Tandis que j’exhalais ainsi en moi-même mon dépit contre Karl Ivanovitch, celui-ci s’approcha de son lit, regarda sa montre, qui était pendue au-dessus du lit dans une petite pantoufle brodée de perles, accrocha le chasse-mouches à un clou et se tourna vers nous d’un air d’excellente humeur.

« Allons, enfants, allons! Il est temps de se lever. Votre maman est déjà dans le salon, » cria-t-il de sa bonne voix allemande.

Il vint s’asseoir au pied de mon lit et tira sa tabatière de sa poche. Je faisais semblant de dormir. Karl Ivanovitch commença par prendre une prise, puis il s’essuya le nez et secoua ses doigts, et alors seulement il s’occupa de moi. Il se mit à me chatouiller la plante des pieds avec de petits rires:

« Allons, allons, paresseux! »

J’avais une peur extrême d’être chatouillé. Je ne sortis pourtant pas de mon lit et ne répondis pas. Je cachai ma tête sous mon oreiller, j’envoyai des coups de pied de toutes mes forces et je me tins à quatre pour ne pas rire.

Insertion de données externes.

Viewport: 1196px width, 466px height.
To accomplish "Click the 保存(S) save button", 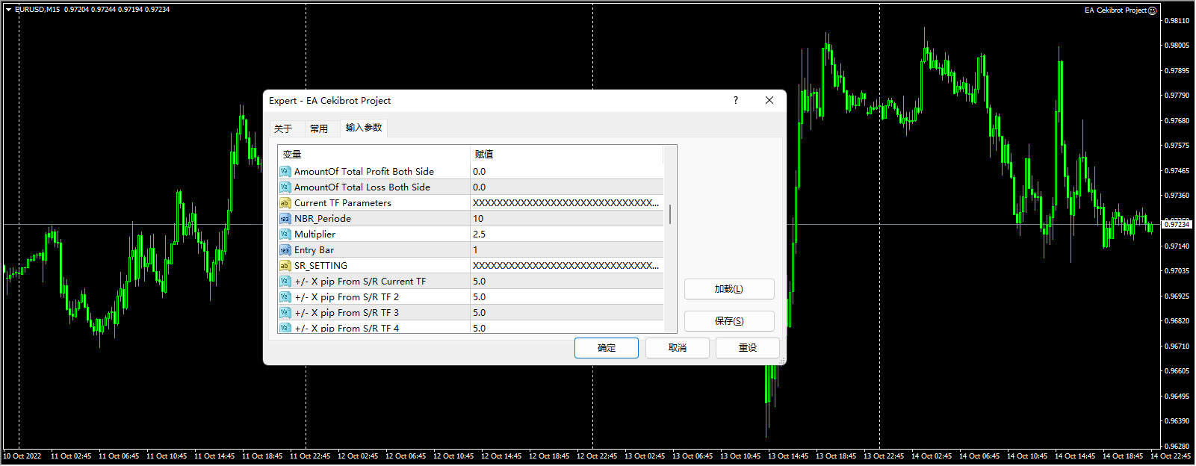I will (728, 321).
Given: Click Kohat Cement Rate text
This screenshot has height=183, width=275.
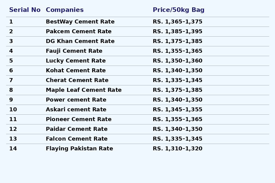Looking at the screenshot, I should point(76,71).
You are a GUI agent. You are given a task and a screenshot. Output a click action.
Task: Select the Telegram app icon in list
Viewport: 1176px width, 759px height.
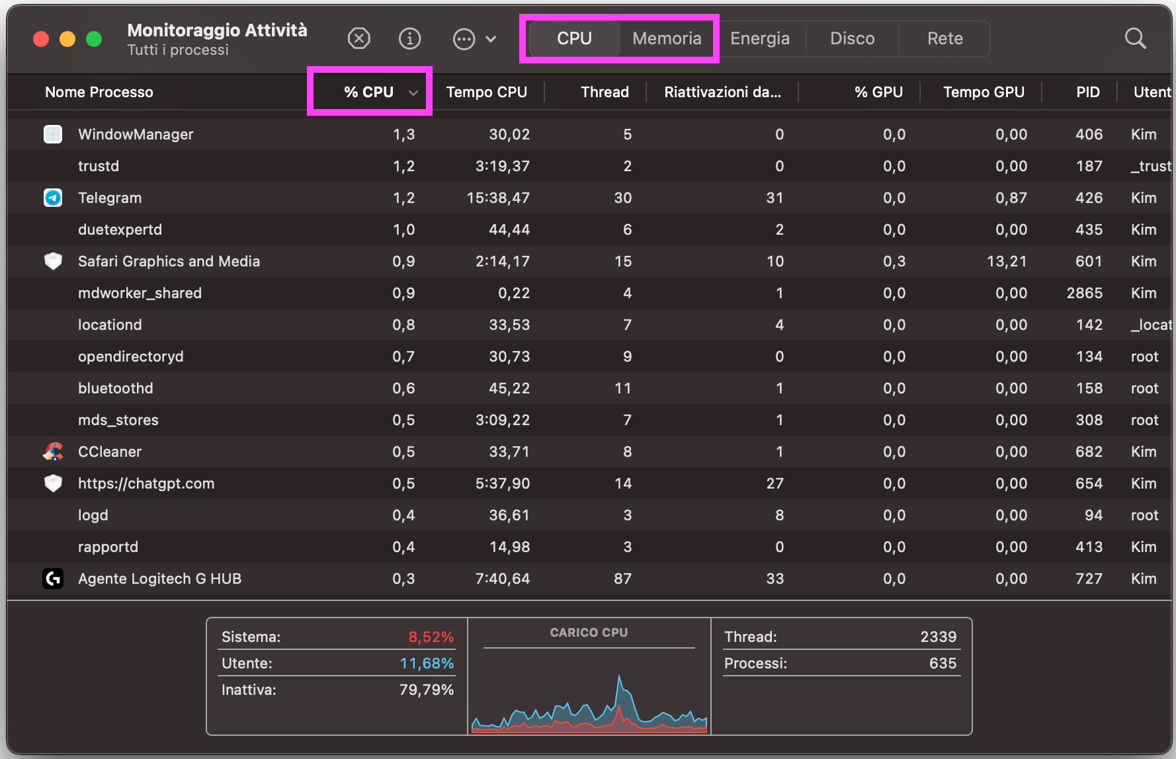click(53, 198)
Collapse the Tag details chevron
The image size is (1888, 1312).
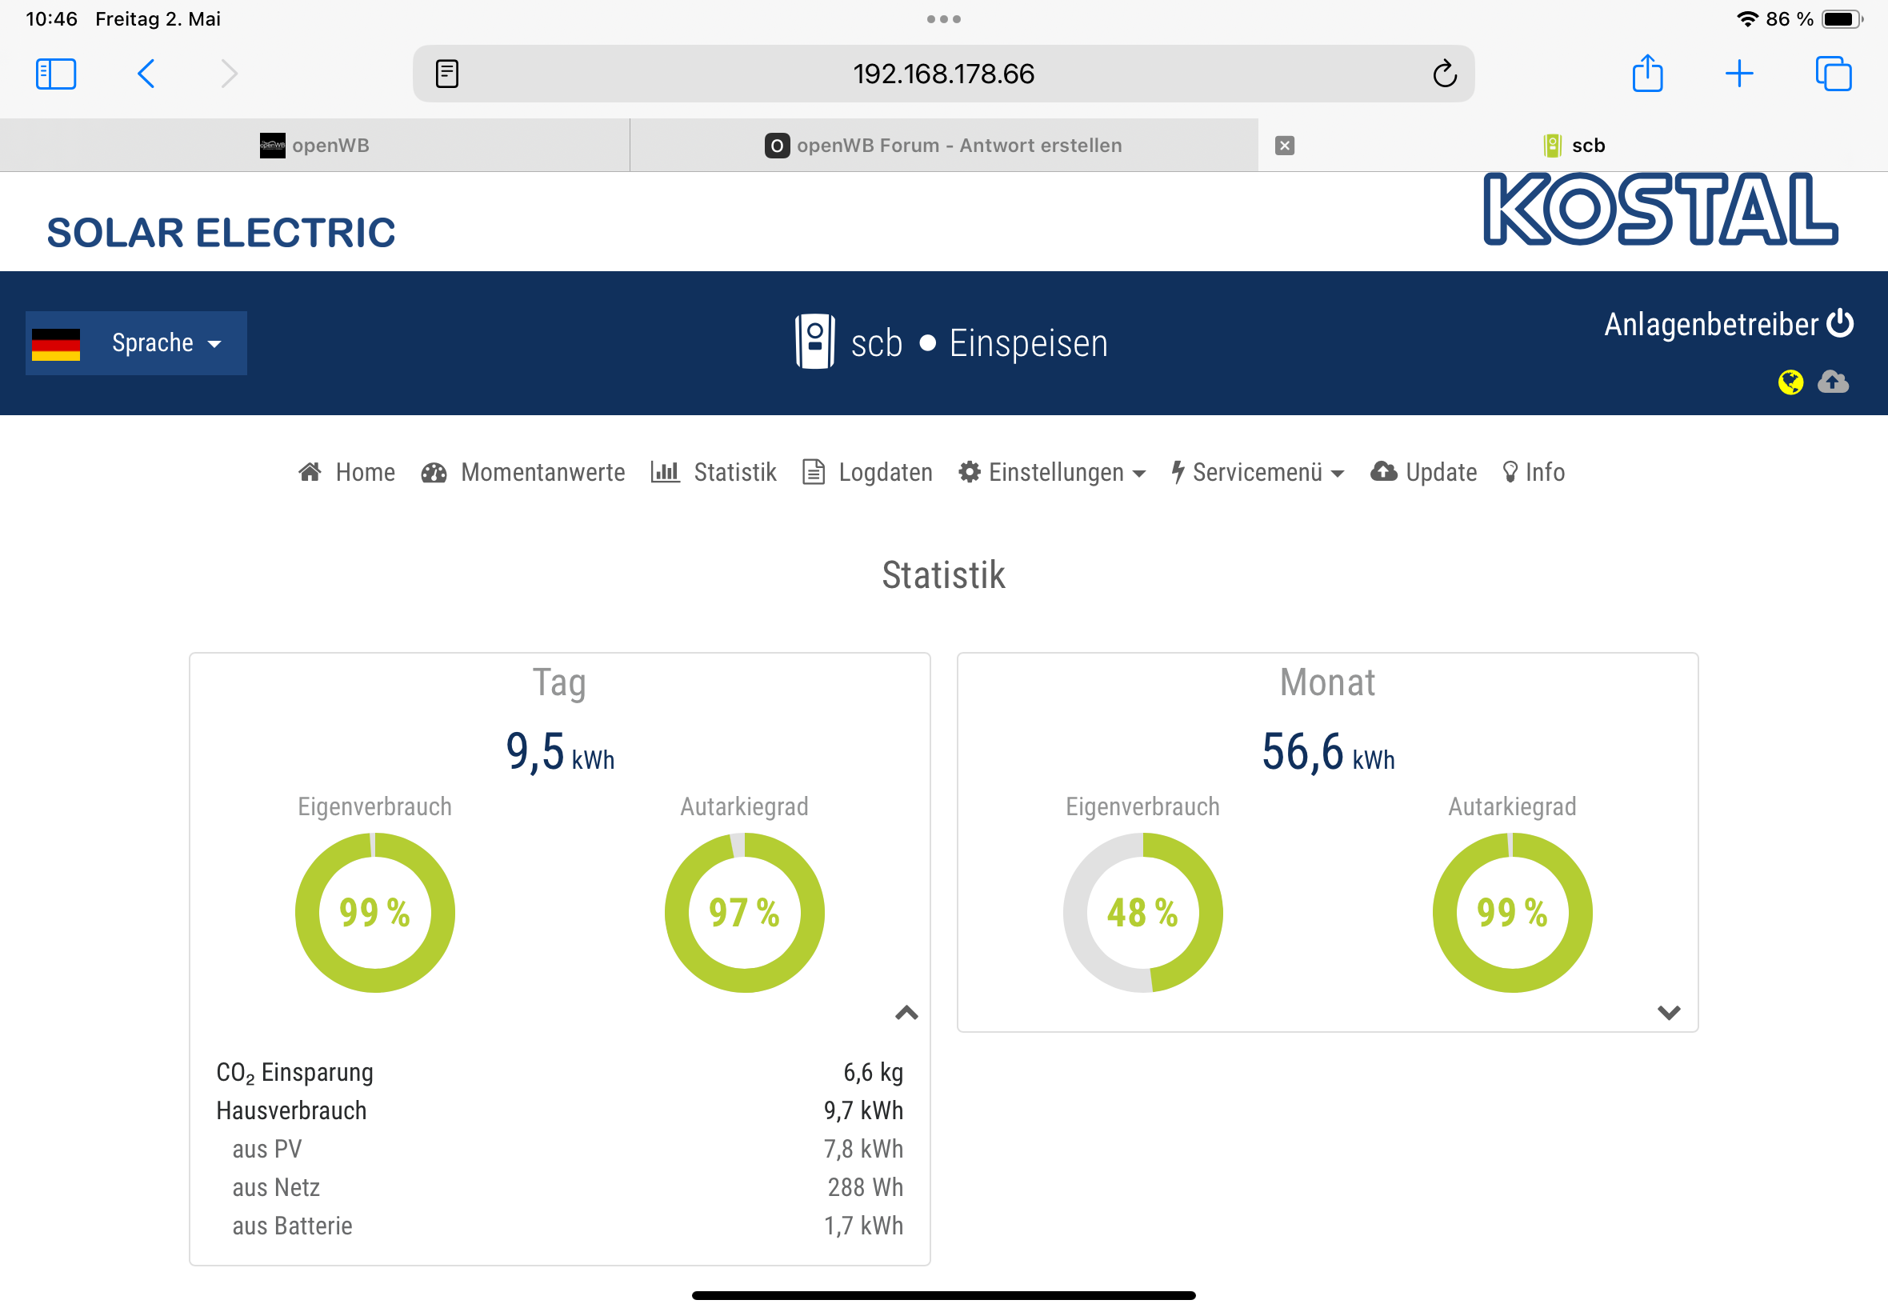(x=906, y=1013)
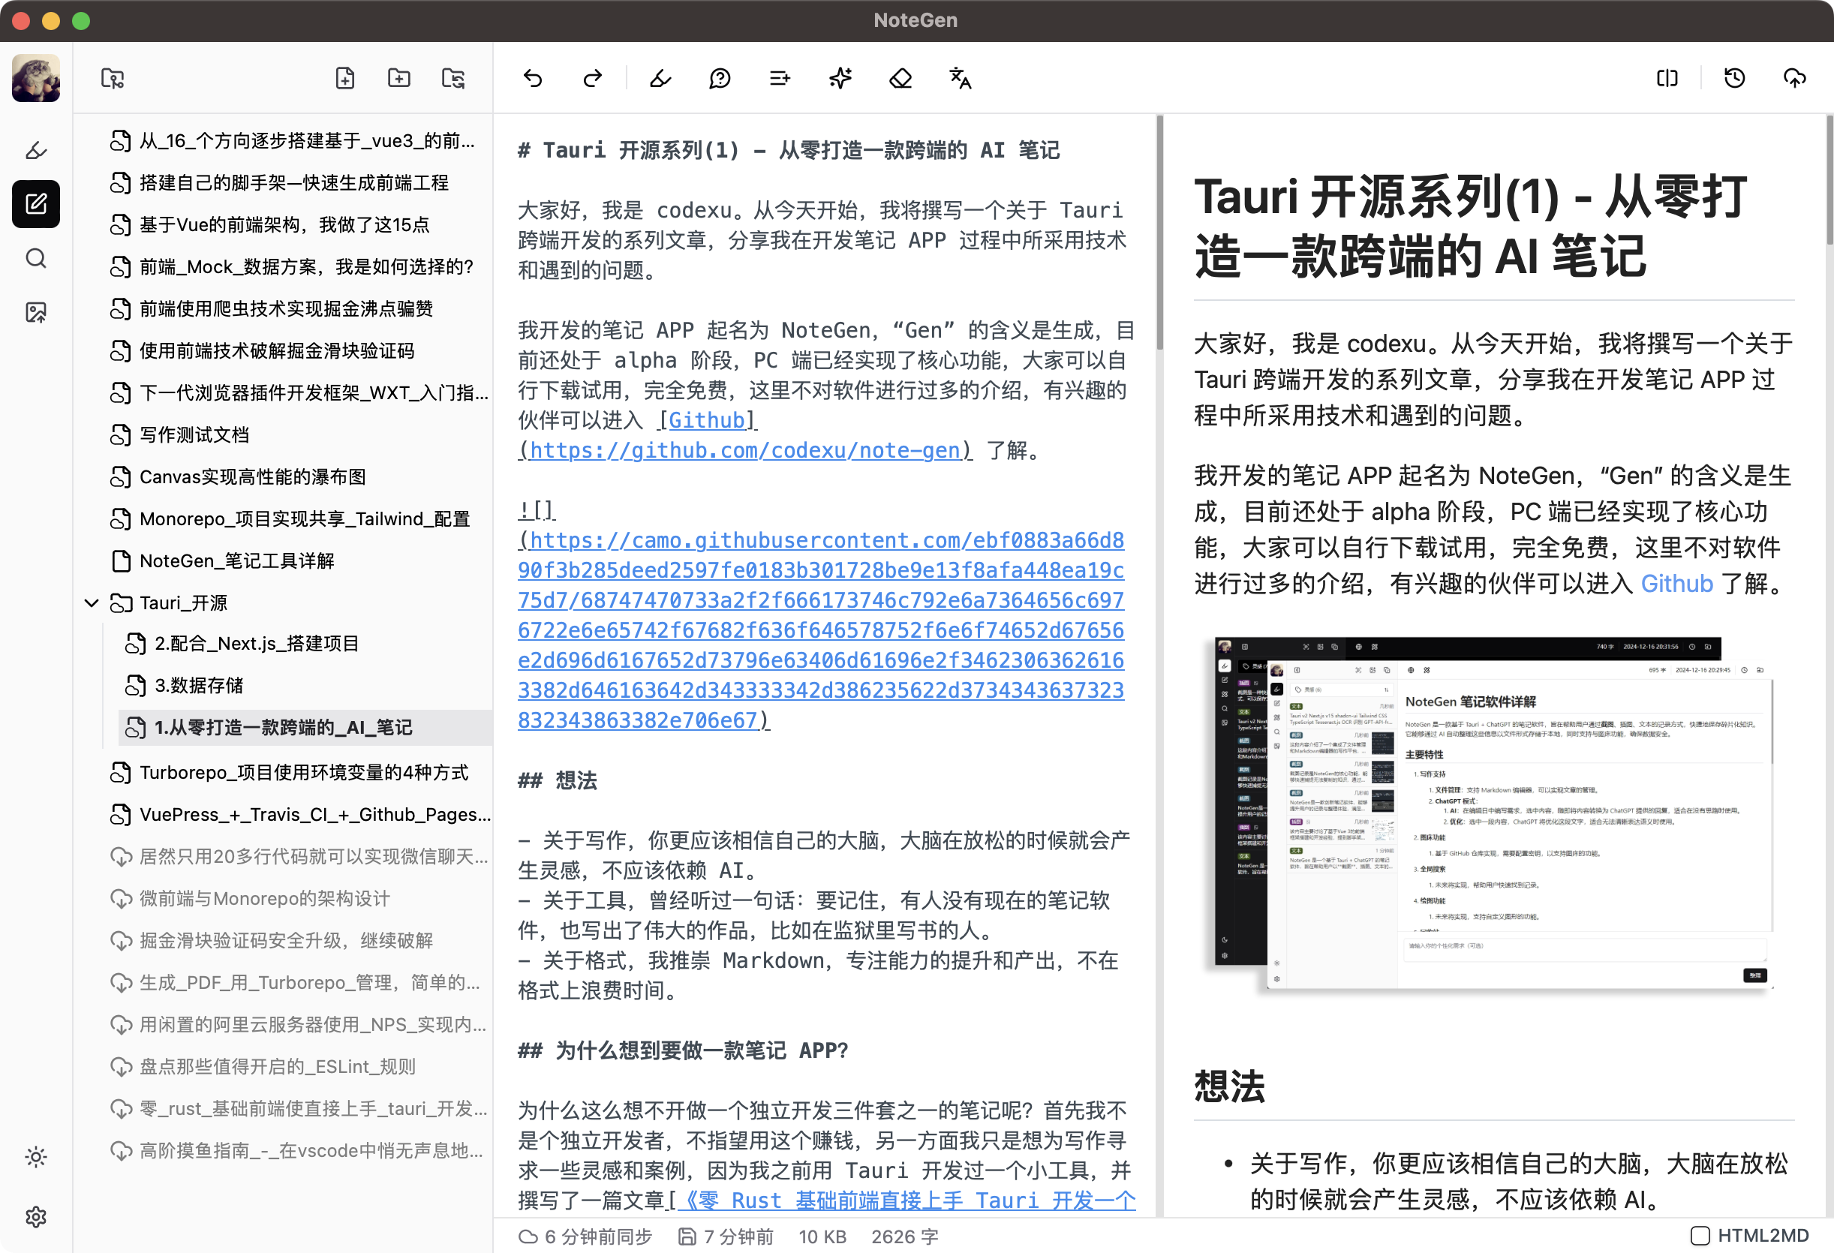1834x1253 pixels.
Task: Open the Github link in the preview
Action: [1677, 583]
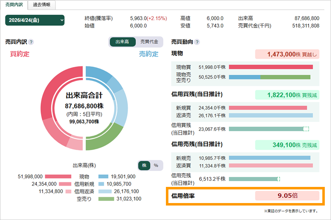
Task: Switch chart to 出来高 view
Action: (x=122, y=42)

« Comme il est bon et comme il nous aime! Comment ai-je pu en penser tant de mal? »

J’en voulais et à moi-même et à Karl Ivanovitch; j’avais à la fois envie de rire et de pleurer: mes nerfs étaient agacés.

« Laissez-moi donc, Karl Ivanovitch! » criai-je les yeux pleins de larmes, en sortant ma tête de dessous l’oreiller.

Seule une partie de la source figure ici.